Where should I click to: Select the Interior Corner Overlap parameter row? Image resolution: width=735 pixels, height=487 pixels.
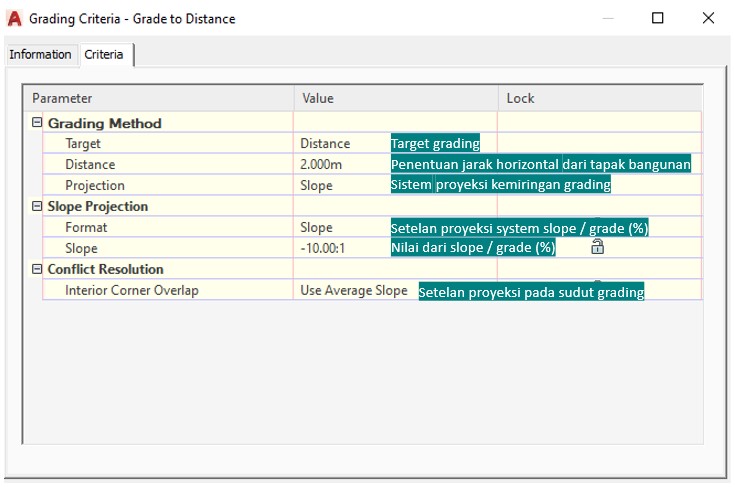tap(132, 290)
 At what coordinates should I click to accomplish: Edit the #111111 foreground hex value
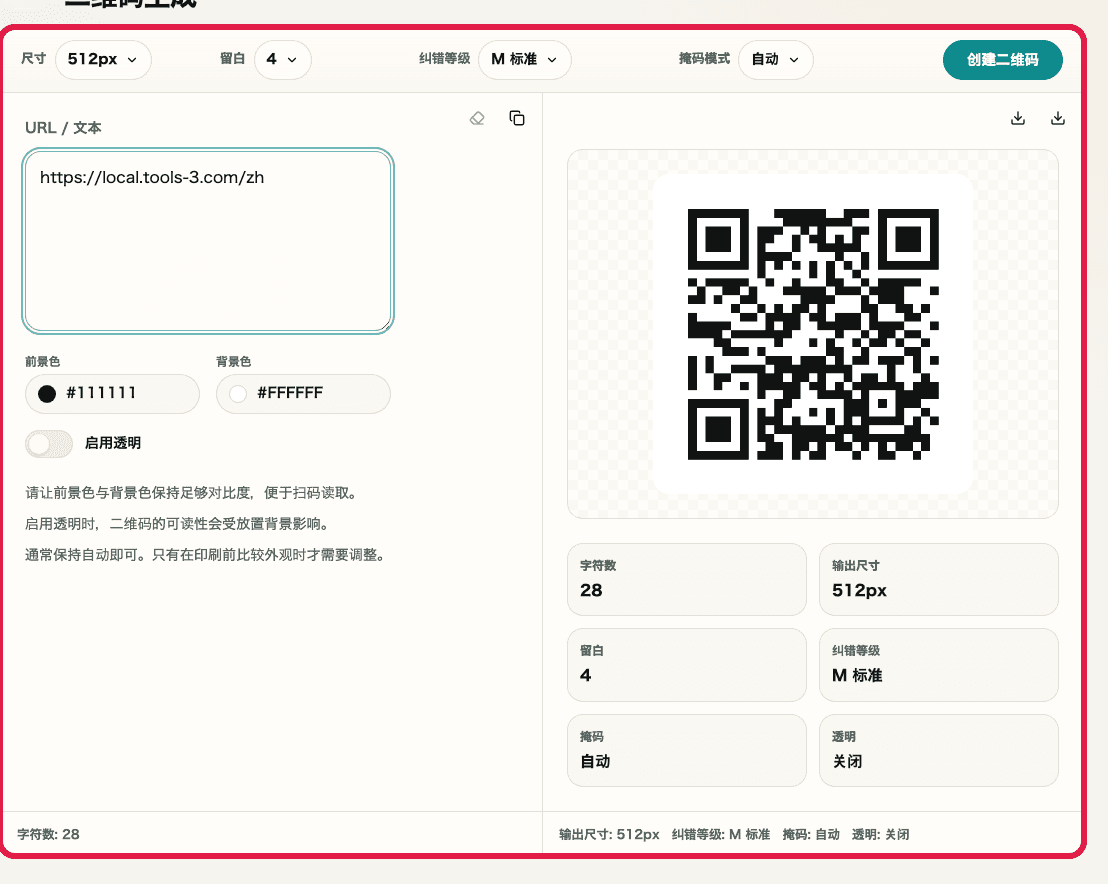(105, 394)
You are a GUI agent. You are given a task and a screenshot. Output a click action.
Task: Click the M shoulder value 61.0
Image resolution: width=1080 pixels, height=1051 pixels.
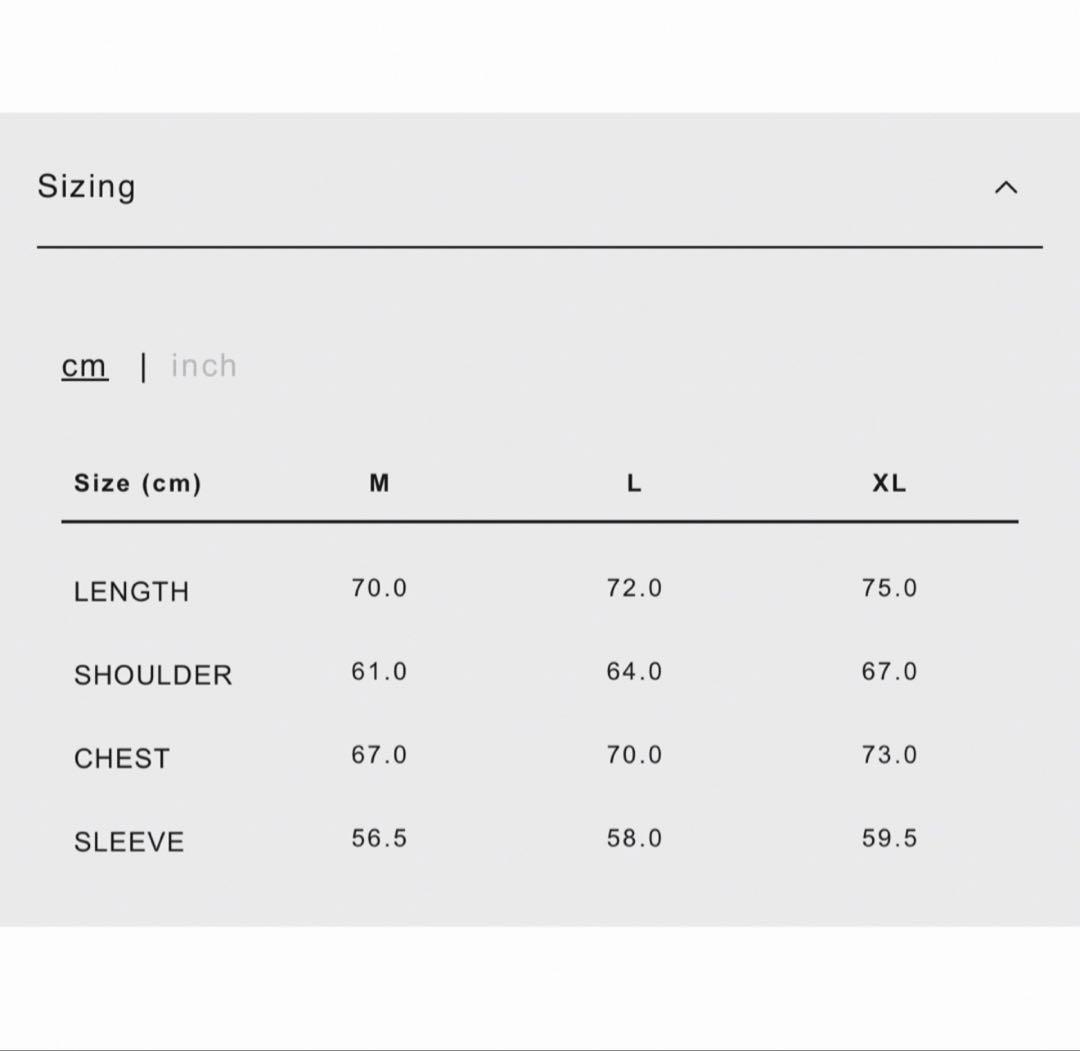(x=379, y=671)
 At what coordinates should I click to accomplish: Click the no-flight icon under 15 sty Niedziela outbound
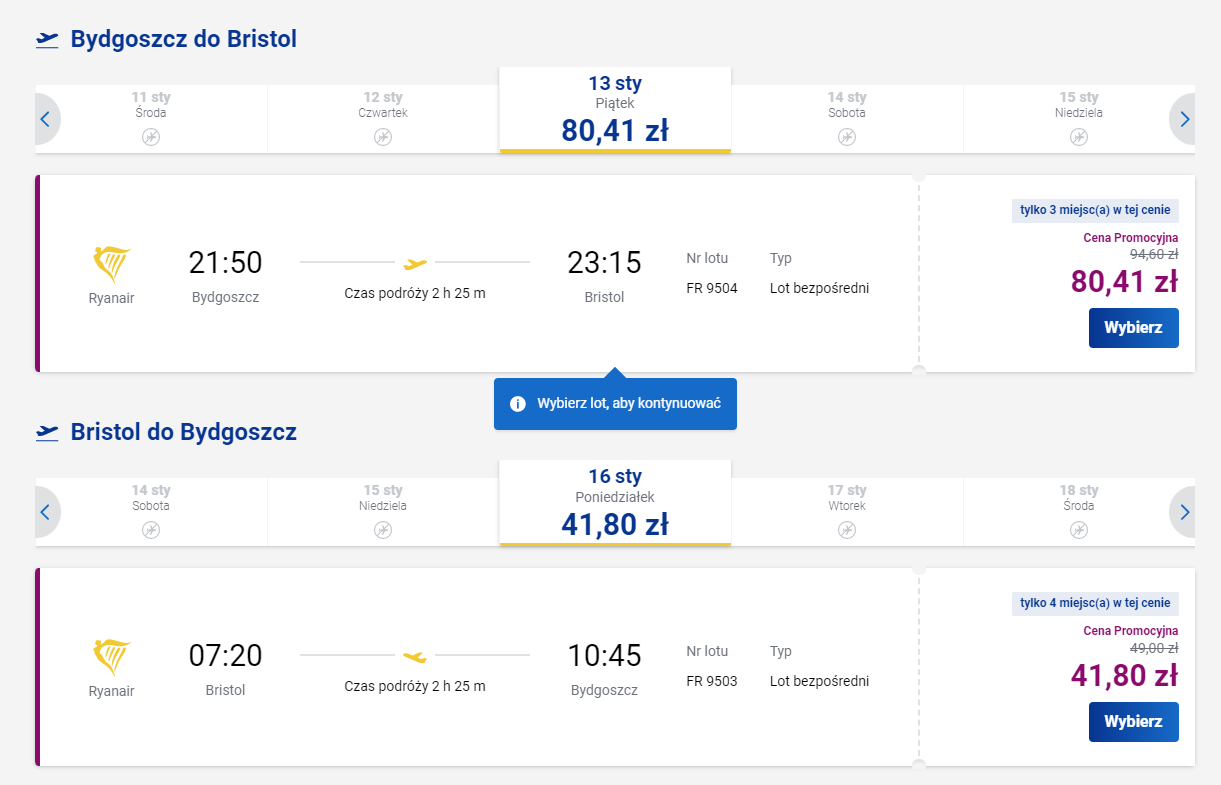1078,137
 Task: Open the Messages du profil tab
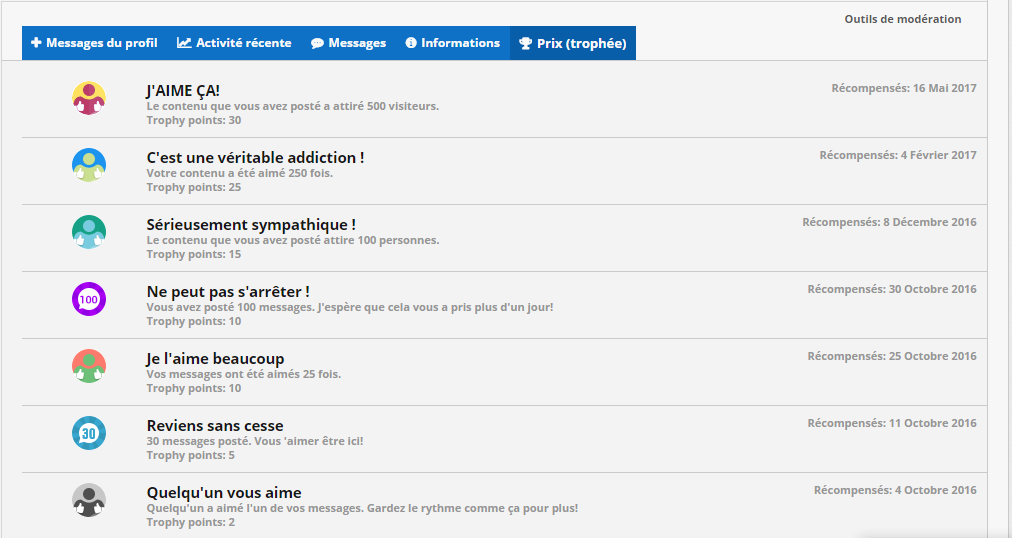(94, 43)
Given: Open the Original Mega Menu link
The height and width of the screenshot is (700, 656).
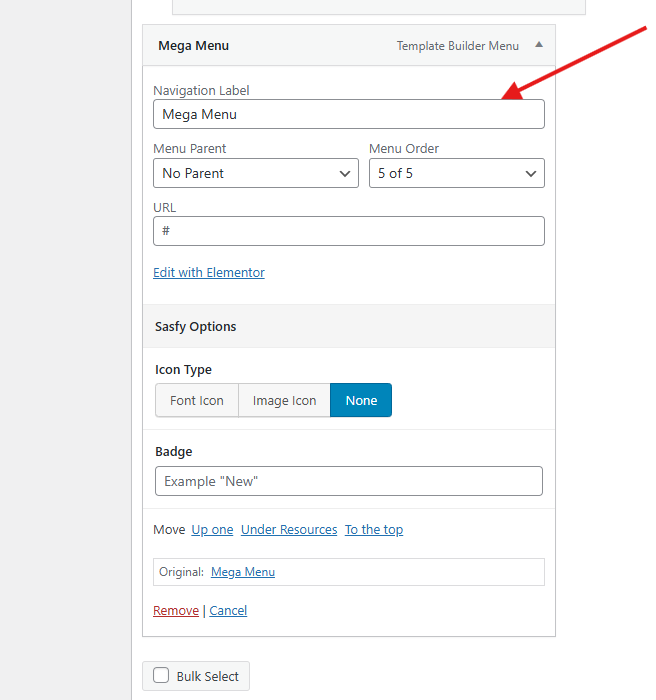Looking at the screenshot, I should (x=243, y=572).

+--

Find the line with "Task: Click the M shoulder value 61.0" and the line with "Given: Open the Original Mega Menu link" in the records above. Copy both and all lines between them exactly, without pictures.

Task answer
Task: Click the M shoulder value 61.0
Image resolution: width=1080 pixels, height=1051 pixels.
(x=379, y=671)
 At what coordinates should I click to accomplish: Click the no-flight icon under 15 sty Niedziela outbound
1078,137
 Task: Open the Messages du profil tab
(94, 43)
Given: Open the Original Mega Menu link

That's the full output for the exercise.